Records supplied:

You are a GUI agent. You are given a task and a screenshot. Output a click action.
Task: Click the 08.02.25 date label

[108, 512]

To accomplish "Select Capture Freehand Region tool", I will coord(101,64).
==
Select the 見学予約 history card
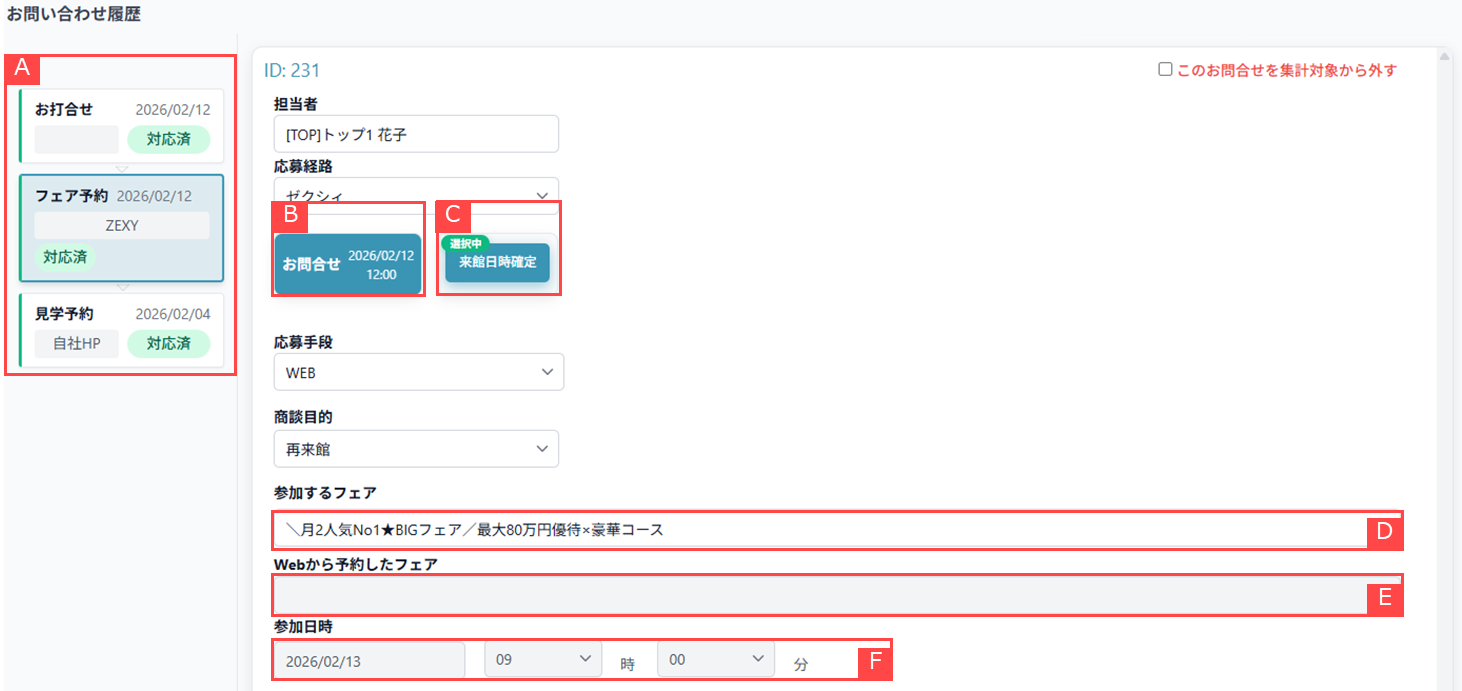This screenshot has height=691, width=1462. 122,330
==
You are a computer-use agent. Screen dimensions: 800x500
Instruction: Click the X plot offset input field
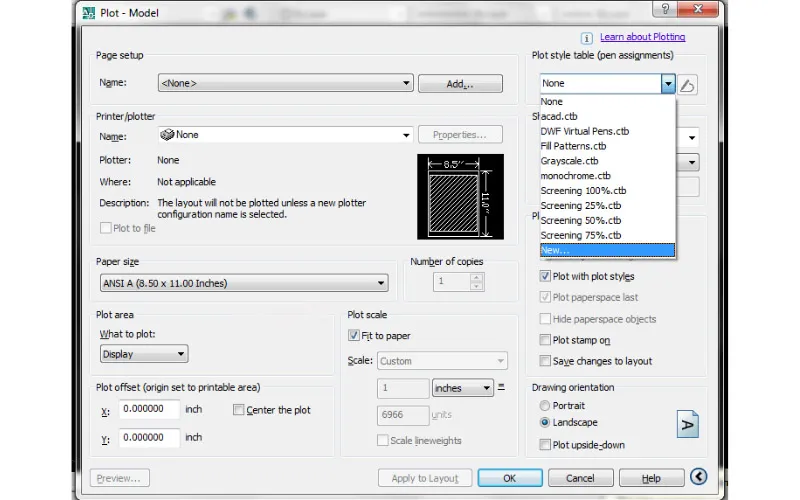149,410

Aim of the exercise: Determine how many lines above have the string "agent" and output nothing besides the count.

Result of this task: 2